ABOUT THIS TASK >> Would you repeat every line of the data exactly?

(Items listed in a dataset)
-------------------------

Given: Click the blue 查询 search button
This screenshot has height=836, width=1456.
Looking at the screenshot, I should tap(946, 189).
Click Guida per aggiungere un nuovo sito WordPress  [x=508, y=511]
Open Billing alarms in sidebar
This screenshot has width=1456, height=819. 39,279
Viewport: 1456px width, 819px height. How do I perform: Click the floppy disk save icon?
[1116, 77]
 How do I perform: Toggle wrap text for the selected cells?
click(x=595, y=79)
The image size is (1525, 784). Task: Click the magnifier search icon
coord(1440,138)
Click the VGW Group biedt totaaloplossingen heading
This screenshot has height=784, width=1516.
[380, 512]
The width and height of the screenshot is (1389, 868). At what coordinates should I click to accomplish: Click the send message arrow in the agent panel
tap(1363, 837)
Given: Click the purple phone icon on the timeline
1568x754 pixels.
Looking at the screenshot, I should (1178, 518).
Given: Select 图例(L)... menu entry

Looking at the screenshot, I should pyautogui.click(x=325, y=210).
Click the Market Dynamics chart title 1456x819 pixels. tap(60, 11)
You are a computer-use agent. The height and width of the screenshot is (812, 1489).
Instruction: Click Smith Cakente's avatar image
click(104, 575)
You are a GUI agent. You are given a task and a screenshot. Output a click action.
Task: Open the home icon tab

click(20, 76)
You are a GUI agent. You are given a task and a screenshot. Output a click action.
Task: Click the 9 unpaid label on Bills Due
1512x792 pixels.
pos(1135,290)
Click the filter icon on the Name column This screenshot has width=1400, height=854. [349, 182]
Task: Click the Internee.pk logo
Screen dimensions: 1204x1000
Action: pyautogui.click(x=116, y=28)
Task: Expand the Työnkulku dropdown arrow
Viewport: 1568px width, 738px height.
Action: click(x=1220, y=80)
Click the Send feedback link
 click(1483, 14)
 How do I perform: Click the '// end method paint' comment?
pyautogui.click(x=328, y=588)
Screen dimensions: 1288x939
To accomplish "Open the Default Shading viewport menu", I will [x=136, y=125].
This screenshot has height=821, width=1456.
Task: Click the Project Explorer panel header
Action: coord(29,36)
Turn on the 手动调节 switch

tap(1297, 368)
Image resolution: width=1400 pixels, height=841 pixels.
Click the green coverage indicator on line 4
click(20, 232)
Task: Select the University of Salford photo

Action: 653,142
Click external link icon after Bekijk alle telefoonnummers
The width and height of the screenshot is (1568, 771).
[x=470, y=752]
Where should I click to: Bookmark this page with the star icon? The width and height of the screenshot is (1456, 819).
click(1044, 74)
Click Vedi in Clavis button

-------------------------

SOLVED EXERCISE >>
Given: Click the blue 查询 search button
This screenshot has height=836, width=1456.
Looking at the screenshot, I should tap(946, 189).
Click Guida per aggiungere un nuovo sito WordPress  [x=508, y=511]
Open Billing alarms in sidebar
This screenshot has width=1456, height=819. 39,279
Viewport: 1456px width, 819px height. How do I perform: Click the floppy disk save icon?
[1116, 77]
 How do I perform: Toggle wrap text for the selected cells?
click(x=595, y=79)
The image size is (1525, 784). Task: Click the magnifier search icon
coord(1440,138)
Click the VGW Group biedt totaaloplossingen heading
This screenshot has height=784, width=1516.
[380, 512]
The width and height of the screenshot is (1389, 868). At what coordinates should I click to accomplish: Click the send message arrow in the agent panel
tap(1363, 837)
Given: Click the purple phone icon on the timeline
1568x754 pixels.
Looking at the screenshot, I should (1178, 518).
Given: Select 图例(L)... menu entry

Looking at the screenshot, I should pyautogui.click(x=325, y=210).
Click the Market Dynamics chart title 1456x819 pixels. tap(60, 11)
You are a computer-use agent. The height and width of the screenshot is (812, 1489).
Instruction: Click Smith Cakente's avatar image
click(104, 575)
You are a GUI agent. You are given a task and a screenshot. Output a click action.
Task: Open the home icon tab

click(20, 76)
You are a GUI agent. You are given a task and a screenshot. Output a click action.
Task: Click the 9 unpaid label on Bills Due
1512x792 pixels.
pos(1135,290)
Click the filter icon on the Name column This screenshot has width=1400, height=854. [349, 182]
Task: Click the Internee.pk logo
Screen dimensions: 1204x1000
Action: pyautogui.click(x=116, y=28)
Task: Expand the Työnkulku dropdown arrow
Viewport: 1568px width, 738px height.
Action: click(x=1220, y=80)
Click the Send feedback link
 click(1483, 14)
 How do I perform: Click the '// end method paint' comment?
pyautogui.click(x=328, y=588)
Screen dimensions: 1288x939
To accomplish "Open the Default Shading viewport menu", I will [x=136, y=125].
This screenshot has height=821, width=1456.
Task: Click the Project Explorer panel header
Action: coord(29,36)
Turn on the 手动调节 switch

tap(1297, 368)
Image resolution: width=1400 pixels, height=841 pixels.
Click the green coverage indicator on line 4
click(20, 232)
Task: Select the University of Salford photo

Action: 653,142
Click external link icon after Bekijk alle telefoonnummers
The width and height of the screenshot is (1568, 771).
[x=470, y=752]
Where should I click to: Bookmark this page with the star icon? The width and height of the screenshot is (1456, 819).
click(1044, 74)
Click Vedi in Clavis button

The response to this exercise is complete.